El Apóstol se enfrenta en el Manifiesto contra los manidos argumentos esgrimidos contra la gesta del 95: que en Cuba se iban a repetir los errores cometidos en las repúblicas latinoamericanas. Y afirmaba: «Ni del desorden, ajeno a la moderación probada del espíritu de Cuba, será cuna la guerra; ni de la tiranía […] Desde sus raíces se ha de constituir la patria con formas viables, y de sí propia nacidas, de modo que un gobierno sin realidad ni sanción no la conduzcan a las parcialidades o a la tiranía».
Va también contra el racismo: «La revolución lo sabe y lo proclama; la emigración lo proclama también. Allí no tiene el cubano negro escuelas de ira, como no tuvo en la guerra una sola culpa de ensoberbecimiento indebido o de insubordinación. En sus hombros anduvo segura la República, a que no atentó jamás. Sólo los que odian al negro ven en el negro odio, y los que con semejante miedo injusto traficasen para sujetar, con inapetecible oficio, las manos que pudieran erguirse a expulsar de la tierra cubana al ocupante corruptor».
También aclaraba: «la guerra no es contra el español […] Los cubanos empezamos la guerra, y los cubanos y los españoles la terminaremos. No nos maltraten, y no se les maltratará. Respeten, y se les respetará. Al acero responda el acero, y la amistad a la amistad.
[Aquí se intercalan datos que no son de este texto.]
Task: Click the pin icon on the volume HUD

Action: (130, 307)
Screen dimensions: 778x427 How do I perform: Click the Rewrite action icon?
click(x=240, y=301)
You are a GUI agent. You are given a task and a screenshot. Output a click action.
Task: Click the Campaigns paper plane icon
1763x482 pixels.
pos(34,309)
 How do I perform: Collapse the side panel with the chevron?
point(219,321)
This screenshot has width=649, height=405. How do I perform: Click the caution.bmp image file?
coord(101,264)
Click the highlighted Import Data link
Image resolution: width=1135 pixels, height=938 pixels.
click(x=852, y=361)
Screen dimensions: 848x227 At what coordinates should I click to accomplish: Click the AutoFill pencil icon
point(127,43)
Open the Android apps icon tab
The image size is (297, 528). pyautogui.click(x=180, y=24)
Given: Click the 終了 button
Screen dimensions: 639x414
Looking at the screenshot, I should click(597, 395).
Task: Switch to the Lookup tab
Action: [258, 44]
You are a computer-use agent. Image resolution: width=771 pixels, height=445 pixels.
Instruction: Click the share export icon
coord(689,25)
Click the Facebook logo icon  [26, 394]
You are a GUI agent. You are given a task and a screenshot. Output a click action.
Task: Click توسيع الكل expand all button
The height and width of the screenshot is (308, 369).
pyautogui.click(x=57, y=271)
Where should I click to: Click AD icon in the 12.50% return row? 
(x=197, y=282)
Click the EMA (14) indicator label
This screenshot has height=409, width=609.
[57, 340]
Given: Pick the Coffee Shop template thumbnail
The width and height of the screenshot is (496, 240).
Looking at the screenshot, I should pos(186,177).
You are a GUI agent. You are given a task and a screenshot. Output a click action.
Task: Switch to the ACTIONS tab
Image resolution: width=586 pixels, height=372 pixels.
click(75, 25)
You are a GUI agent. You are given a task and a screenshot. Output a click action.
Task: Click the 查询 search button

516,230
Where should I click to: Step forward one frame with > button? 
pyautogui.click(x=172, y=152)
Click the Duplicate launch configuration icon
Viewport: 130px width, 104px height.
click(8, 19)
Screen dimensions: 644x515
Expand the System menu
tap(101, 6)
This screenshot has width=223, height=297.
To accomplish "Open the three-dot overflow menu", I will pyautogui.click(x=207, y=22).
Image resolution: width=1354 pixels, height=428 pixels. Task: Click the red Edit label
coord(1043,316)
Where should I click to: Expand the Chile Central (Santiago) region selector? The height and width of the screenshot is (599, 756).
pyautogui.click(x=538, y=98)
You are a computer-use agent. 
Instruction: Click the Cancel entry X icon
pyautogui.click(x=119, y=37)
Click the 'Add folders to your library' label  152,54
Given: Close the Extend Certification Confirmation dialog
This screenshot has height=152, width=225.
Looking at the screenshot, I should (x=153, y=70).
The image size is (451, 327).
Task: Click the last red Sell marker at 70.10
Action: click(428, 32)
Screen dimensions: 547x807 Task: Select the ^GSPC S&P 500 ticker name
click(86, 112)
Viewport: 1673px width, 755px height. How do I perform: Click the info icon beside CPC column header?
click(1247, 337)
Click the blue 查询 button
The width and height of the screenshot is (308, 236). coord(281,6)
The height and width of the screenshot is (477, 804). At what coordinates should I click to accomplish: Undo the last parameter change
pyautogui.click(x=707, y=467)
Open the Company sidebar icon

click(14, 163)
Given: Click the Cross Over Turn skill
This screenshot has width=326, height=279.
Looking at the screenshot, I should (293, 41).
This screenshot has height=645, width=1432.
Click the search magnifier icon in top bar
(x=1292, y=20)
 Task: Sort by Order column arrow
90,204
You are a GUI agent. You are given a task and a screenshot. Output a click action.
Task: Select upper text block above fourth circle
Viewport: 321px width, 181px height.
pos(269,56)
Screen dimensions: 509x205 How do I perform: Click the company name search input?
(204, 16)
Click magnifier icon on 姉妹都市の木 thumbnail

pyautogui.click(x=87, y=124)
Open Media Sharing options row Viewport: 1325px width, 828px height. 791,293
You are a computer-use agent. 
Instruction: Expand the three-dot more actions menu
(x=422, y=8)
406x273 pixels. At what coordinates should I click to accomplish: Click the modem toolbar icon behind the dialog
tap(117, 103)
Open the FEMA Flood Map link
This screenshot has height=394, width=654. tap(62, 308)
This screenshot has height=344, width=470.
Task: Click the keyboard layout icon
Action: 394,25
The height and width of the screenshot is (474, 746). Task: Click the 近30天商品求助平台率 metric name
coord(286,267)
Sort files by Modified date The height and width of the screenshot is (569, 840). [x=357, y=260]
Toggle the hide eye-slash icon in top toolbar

En el pecho antillano no hay odio, y el cubano saluda en la muerte al español, a quien la crueldad del ejercicio forzoso arrancó de su casa y su terruño para venir a asesinar en pechos de hombres la libertad que él mismo ansía».
Más que saludar al peninsular en la muerte, subraya Martí, «quisiera la revolución acogerlo en vida», y añade: «la República será tranquilo hogar para cuantos españoles de trabajo y honor gocen en ella de la libertad y bienes que han de hallar aún por largo tiempo en la lentitud, desidia y vicios políticos de la tierra propia. Este es el corazón de Cuba, y así será la guerra».
Coincidimos con el investigador Ibrahim Hidalgo en que el Manifiesto constituye un ejemplo paradigmático de orientación política, no solo dirigido a los independentistas, sino también «a los elementos vacilantes, a los que muestra la visión de la realidad de la colonia, sumida en el despotismo y en la falta de posibilidades de desarrollo económico y social» y a «quienes pudieran considerar en peligro su estabilidad y sus intereses, a fin de lograr su neutralidad […] A estos dos sectores deja las puertas abiertas, pues no se les niega su posible incorporación a las filas combativas».
De que Martí daba una gran importancia a la divulgación del Manifiesto se evidencia en sus instrucciones muy precisas acerca de la impresión de diez mil ejemplares que garantizaran su distribución dentro de Cuba y en la prensa y las naciones latinoamericanas.